Please print the entries exactly, omitting each image.

- Opening Delimiter -

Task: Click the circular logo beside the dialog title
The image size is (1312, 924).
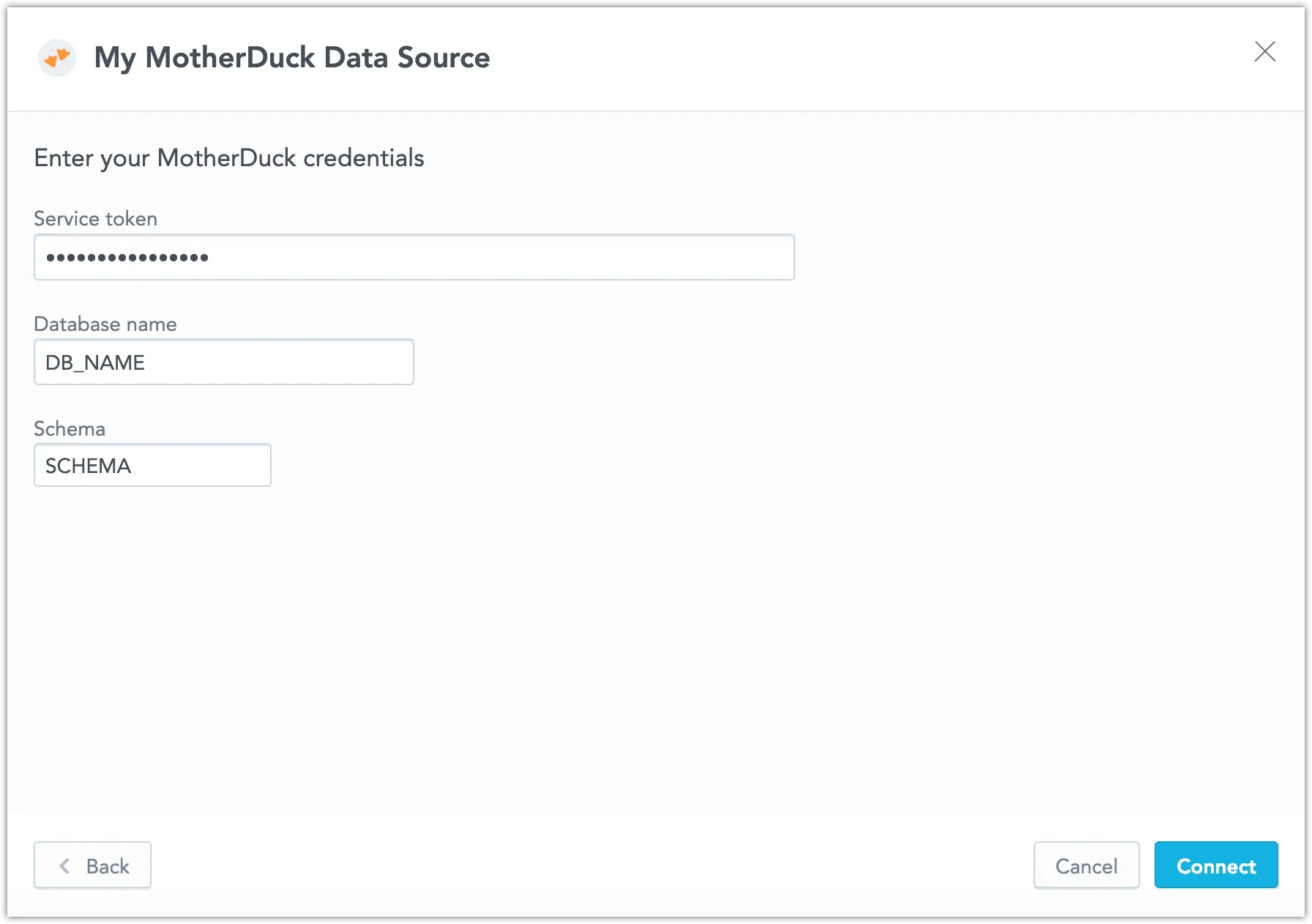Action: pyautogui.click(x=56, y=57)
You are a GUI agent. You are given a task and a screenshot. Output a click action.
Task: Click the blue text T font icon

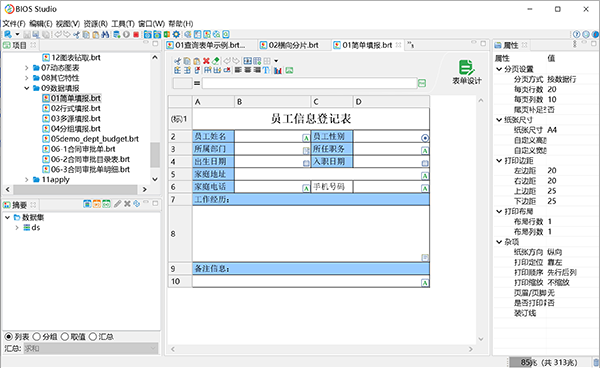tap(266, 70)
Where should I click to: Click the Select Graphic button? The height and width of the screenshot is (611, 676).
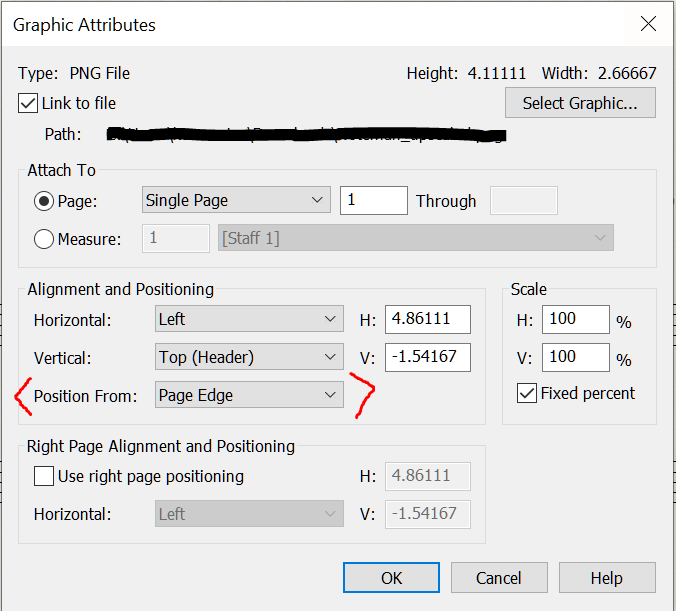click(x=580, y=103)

- Closing Delimiter -

• **Written solution**:
Task: Click the circular logo beside the dialog title
The image size is (1312, 924).
Action: pyautogui.click(x=56, y=57)
You are a GUI agent. You are given a task and a screenshot. Output a click action.
Task: Click the blue text T font icon

tap(266, 70)
Where should I click to: Click the Select Graphic button? The height and width of the screenshot is (611, 676).
click(x=580, y=103)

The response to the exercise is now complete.